Elizabeth Bernard is an employee of the Canada Revenue Agency. She objected to the disclosure of her home contact details by her employer as requested by the union. Ms. Bernard took the position that disclosure of her home contact details breached her privacy rights and her Charter right not to associate with the union (she is not a member of the union, but is represented by the union in the collective bargaining context). The Public Service Labour Relations Board concluded that only being able to contact employees through their workplace did not allow the union to represent employees effectively. It also found that the disclosure of home contact details was consistent with the purpose for which the information had been obtained under section 8(2)(a) of the Privacy Act, which is one of the exceptions to the ban of disclosure of government held information. The Board declined jurisdiction to consider the Charter arguments.

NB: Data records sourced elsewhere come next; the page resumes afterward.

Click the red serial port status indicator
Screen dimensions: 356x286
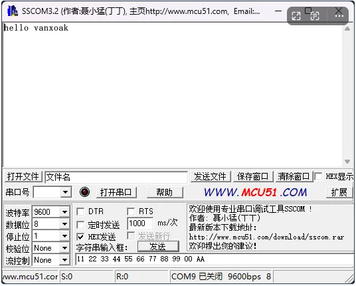click(x=84, y=192)
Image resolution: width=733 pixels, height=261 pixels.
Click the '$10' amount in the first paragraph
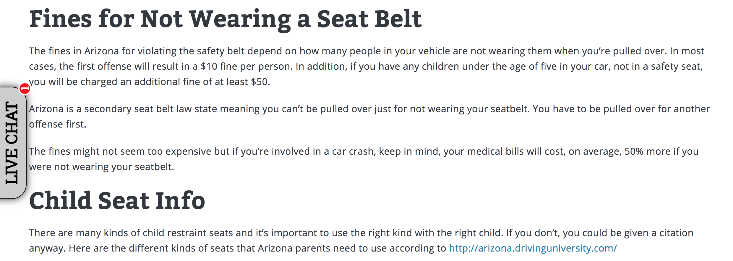click(x=209, y=66)
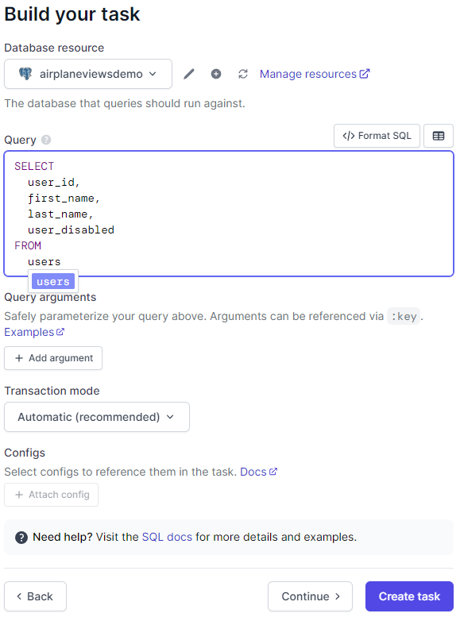Click inside the SQL query editor
This screenshot has height=617, width=460.
click(x=229, y=214)
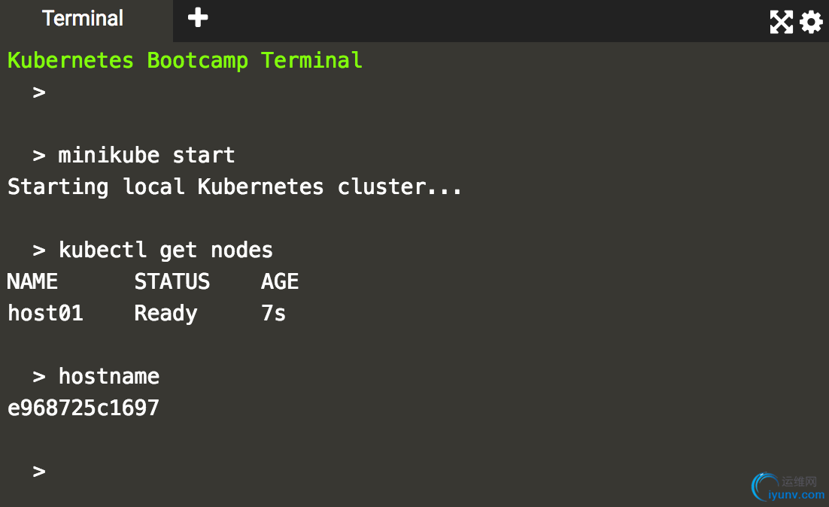
Task: Open terminal settings gear icon
Action: tap(811, 23)
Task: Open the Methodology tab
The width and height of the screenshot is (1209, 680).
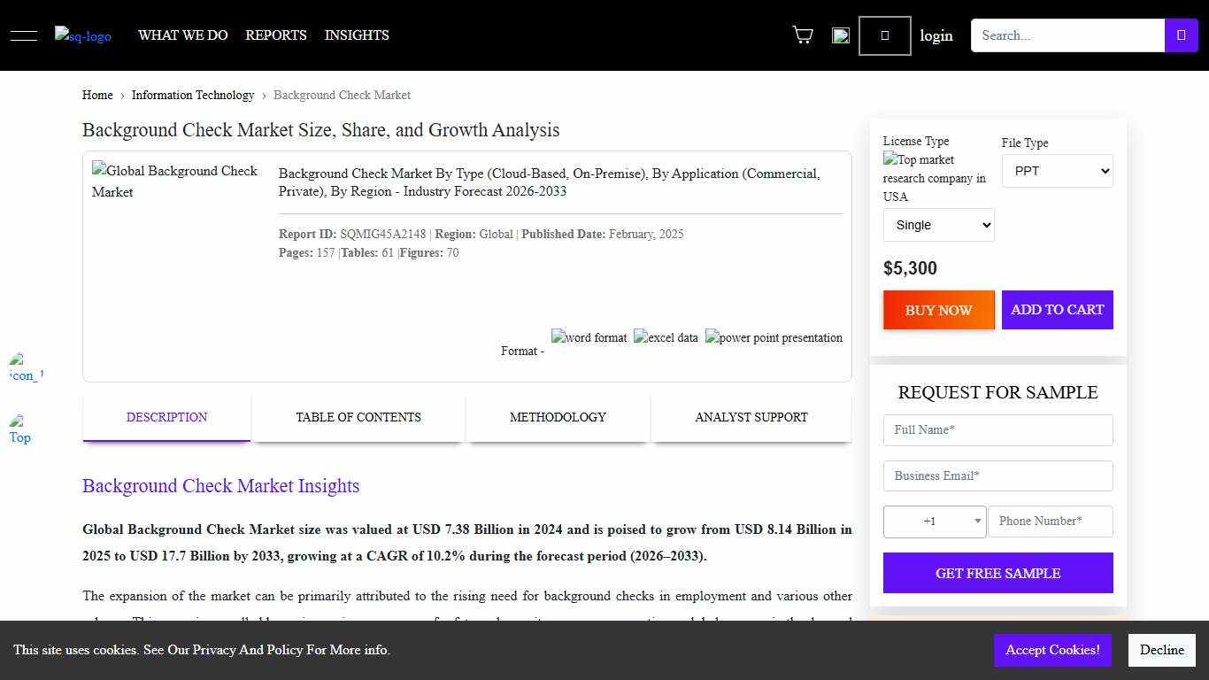Action: coord(558,417)
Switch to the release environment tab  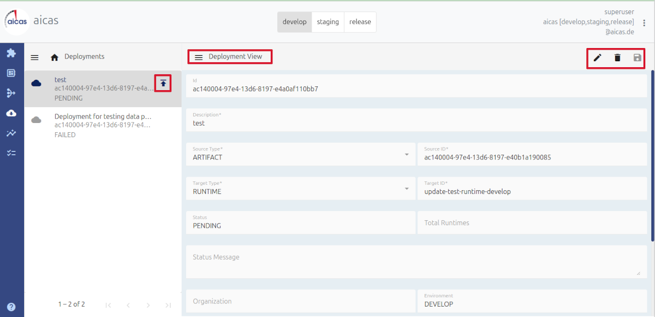[360, 22]
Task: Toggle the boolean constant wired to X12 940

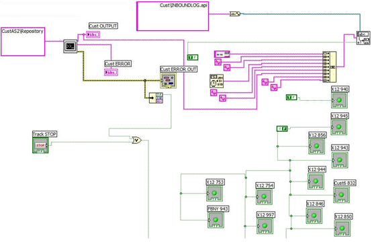Action: (291, 97)
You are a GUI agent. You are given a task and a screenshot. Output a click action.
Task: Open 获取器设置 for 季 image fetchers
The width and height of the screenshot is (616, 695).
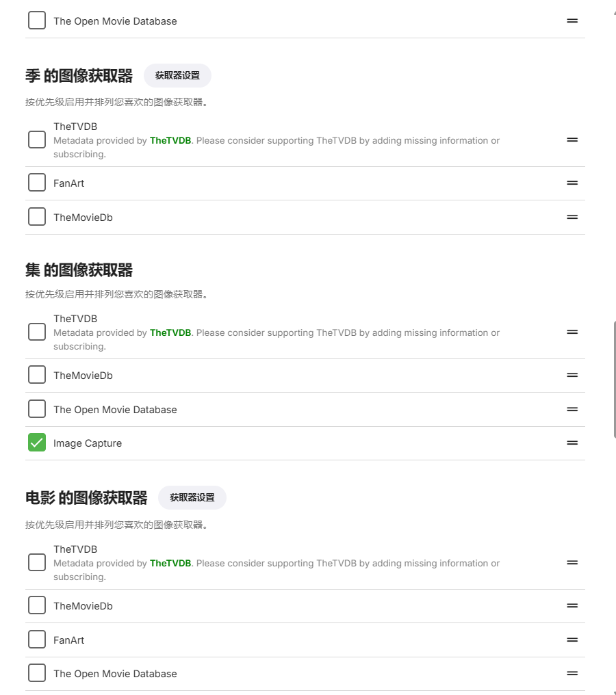(177, 75)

On judicial review, the Federal Court of Appeal upheld the Board's conclusions. The matter was then appealed to the Supreme Court of Canada, which handed down its decision on February 7, 2014.
The Court agreed that the union needed to be able to communicate with all employees quickly and effectively and the employer should co-operate with the union. The union also needs to be able to contact employees who are on leave, or who are not at work because of a labour dispute. It held that it is not appropriate for the union to be limited to the use of communication channels controlled by the employer.
In considering the "consistent use" exception described above, the Court held that the information collected by the employer was for the appropriate administration of the employment relationship. This purpose is consistent with the union’s intended use of the contact information.
The majority of the Court also held that the Board was correct to limit its mandate to the alleged infringement of the Privacy Act and not to consider the Charter arguments.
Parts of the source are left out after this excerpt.